# TRY IT:
The answer must be the data, repeated exactly.

Stored records
━━━

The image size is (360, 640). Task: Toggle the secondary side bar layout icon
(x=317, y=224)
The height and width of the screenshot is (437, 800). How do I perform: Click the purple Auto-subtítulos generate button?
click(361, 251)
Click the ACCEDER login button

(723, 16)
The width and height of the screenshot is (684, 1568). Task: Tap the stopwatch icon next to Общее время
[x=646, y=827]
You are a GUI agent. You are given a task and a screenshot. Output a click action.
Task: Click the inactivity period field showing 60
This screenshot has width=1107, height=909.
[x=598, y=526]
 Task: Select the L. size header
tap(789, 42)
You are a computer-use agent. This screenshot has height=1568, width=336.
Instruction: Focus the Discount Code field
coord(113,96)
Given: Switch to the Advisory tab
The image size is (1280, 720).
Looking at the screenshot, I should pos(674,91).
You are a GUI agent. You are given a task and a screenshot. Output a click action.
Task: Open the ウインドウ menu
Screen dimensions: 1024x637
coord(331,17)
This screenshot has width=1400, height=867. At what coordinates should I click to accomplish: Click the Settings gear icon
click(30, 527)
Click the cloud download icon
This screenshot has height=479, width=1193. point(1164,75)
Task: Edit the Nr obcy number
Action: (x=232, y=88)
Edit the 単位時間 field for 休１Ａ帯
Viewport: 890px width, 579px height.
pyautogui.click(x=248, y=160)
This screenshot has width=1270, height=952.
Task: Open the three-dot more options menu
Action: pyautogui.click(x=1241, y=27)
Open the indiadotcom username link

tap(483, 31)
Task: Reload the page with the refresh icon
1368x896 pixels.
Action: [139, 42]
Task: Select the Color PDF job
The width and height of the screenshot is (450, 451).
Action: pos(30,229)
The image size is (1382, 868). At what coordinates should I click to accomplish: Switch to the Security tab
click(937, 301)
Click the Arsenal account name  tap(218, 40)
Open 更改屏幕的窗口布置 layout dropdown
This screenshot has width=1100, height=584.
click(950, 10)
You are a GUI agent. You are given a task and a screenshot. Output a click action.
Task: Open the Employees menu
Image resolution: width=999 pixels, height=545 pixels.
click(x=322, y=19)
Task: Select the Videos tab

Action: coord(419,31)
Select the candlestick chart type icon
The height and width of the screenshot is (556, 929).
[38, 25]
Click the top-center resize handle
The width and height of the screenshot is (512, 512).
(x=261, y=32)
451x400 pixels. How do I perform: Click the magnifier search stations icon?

━━━

# ANSWER SPACE:
The image size is (360, 640). Task: Toggle the secondary side bar layout icon
(x=317, y=224)
The height and width of the screenshot is (437, 800). How do I perform: Click the purple Auto-subtítulos generate button?
click(361, 251)
Click the ACCEDER login button

(723, 16)
The width and height of the screenshot is (684, 1568). Task: Tap the stopwatch icon next to Общее время
[x=646, y=827]
You are a GUI agent. You are given a task and a screenshot. Output a click action.
Task: Click the inactivity period field showing 60
This screenshot has width=1107, height=909.
[x=598, y=526]
 Task: Select the L. size header
tap(789, 42)
You are a computer-use agent. This screenshot has height=1568, width=336.
Instruction: Focus the Discount Code field
coord(113,96)
Given: Switch to the Advisory tab
The image size is (1280, 720).
Looking at the screenshot, I should pos(674,91).
You are a GUI agent. You are given a task and a screenshot. Output a click action.
Task: Open the ウインドウ menu
Screen dimensions: 1024x637
coord(331,17)
This screenshot has width=1400, height=867. At what coordinates should I click to accomplish: Click the Settings gear icon
click(30, 527)
Click the cloud download icon
This screenshot has height=479, width=1193. point(1164,75)
Task: Edit the Nr obcy number
Action: (x=232, y=88)
Edit the 単位時間 field for 休１Ａ帯
Viewport: 890px width, 579px height.
pyautogui.click(x=248, y=160)
This screenshot has width=1270, height=952.
Task: Open the three-dot more options menu
Action: pyautogui.click(x=1241, y=27)
Open the indiadotcom username link

tap(483, 31)
Task: Reload the page with the refresh icon
1368x896 pixels.
Action: [139, 42]
Task: Select the Color PDF job
The width and height of the screenshot is (450, 451).
Action: pos(30,229)
The image size is (1382, 868). At what coordinates should I click to accomplish: Switch to the Security tab
click(937, 301)
Click the Arsenal account name  tap(218, 40)
Open 更改屏幕的窗口布置 layout dropdown
This screenshot has width=1100, height=584.
click(950, 10)
You are a GUI agent. You are given a task and a screenshot. Output a click action.
Task: Open the Employees menu
Image resolution: width=999 pixels, height=545 pixels.
click(x=322, y=19)
Task: Select the Videos tab

Action: coord(419,31)
Select the candlestick chart type icon
The height and width of the screenshot is (556, 929).
[38, 25]
Click the top-center resize handle
The width and height of the screenshot is (512, 512).
(x=261, y=32)
451x400 pixels. How do I perform: Click the magnifier search stations icon?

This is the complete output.